| 简短任务 |
请将下列所有条目中的“green”改为“blue”，其余内容保持不变，并重新写出这些行。答案里不要包含图片。

| 条目 |

"""

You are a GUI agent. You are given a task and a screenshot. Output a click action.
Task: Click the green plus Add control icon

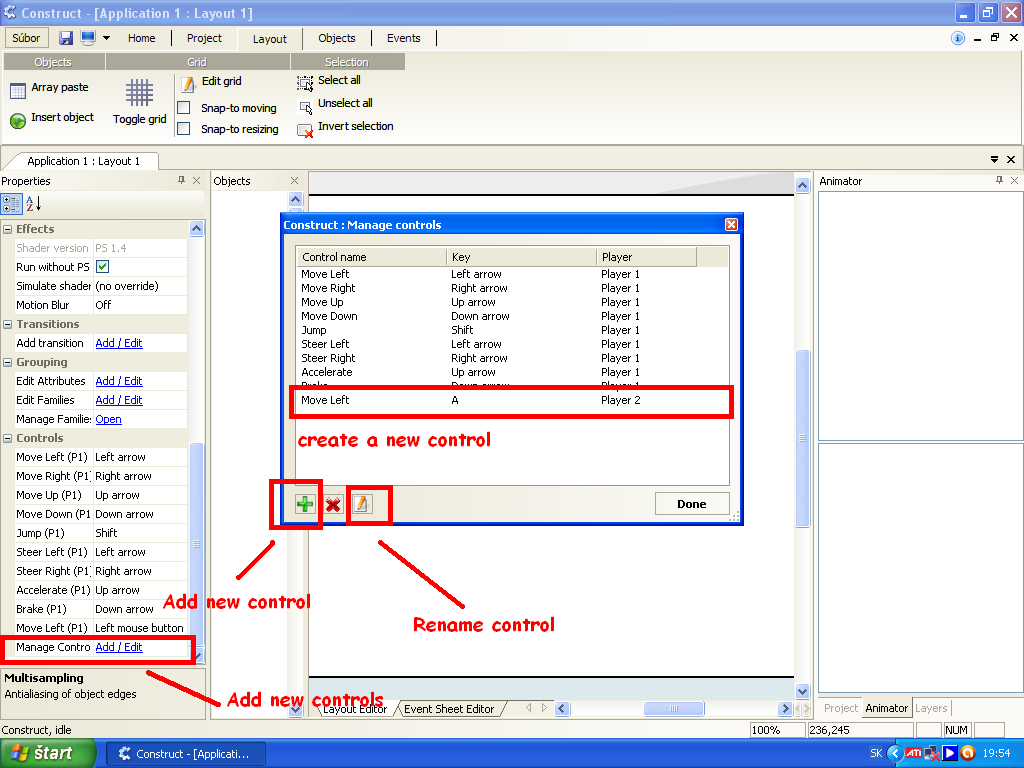tap(305, 504)
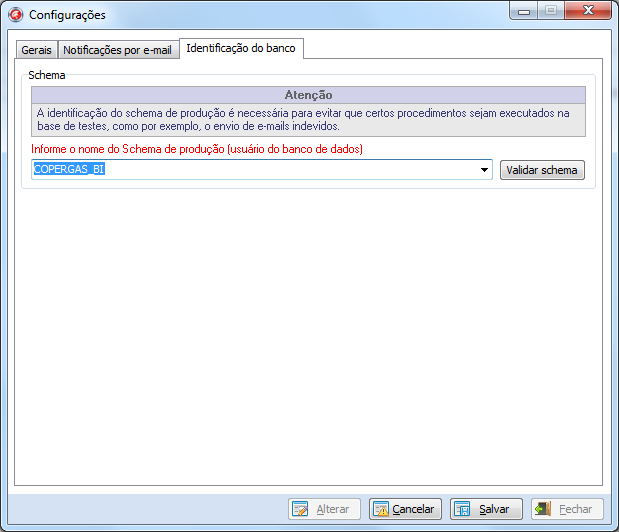Click the red 'Informe o nome do Schema' label
The image size is (619, 532).
click(197, 149)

"""

| 正确输出 |
You are a GUI agent. You are given a task and a screenshot. Output a click action.
Task: Click the blue plus Add control icon

tap(305, 504)
Click the red 'Informe o nome do Schema' label
The image size is (619, 532).
click(197, 149)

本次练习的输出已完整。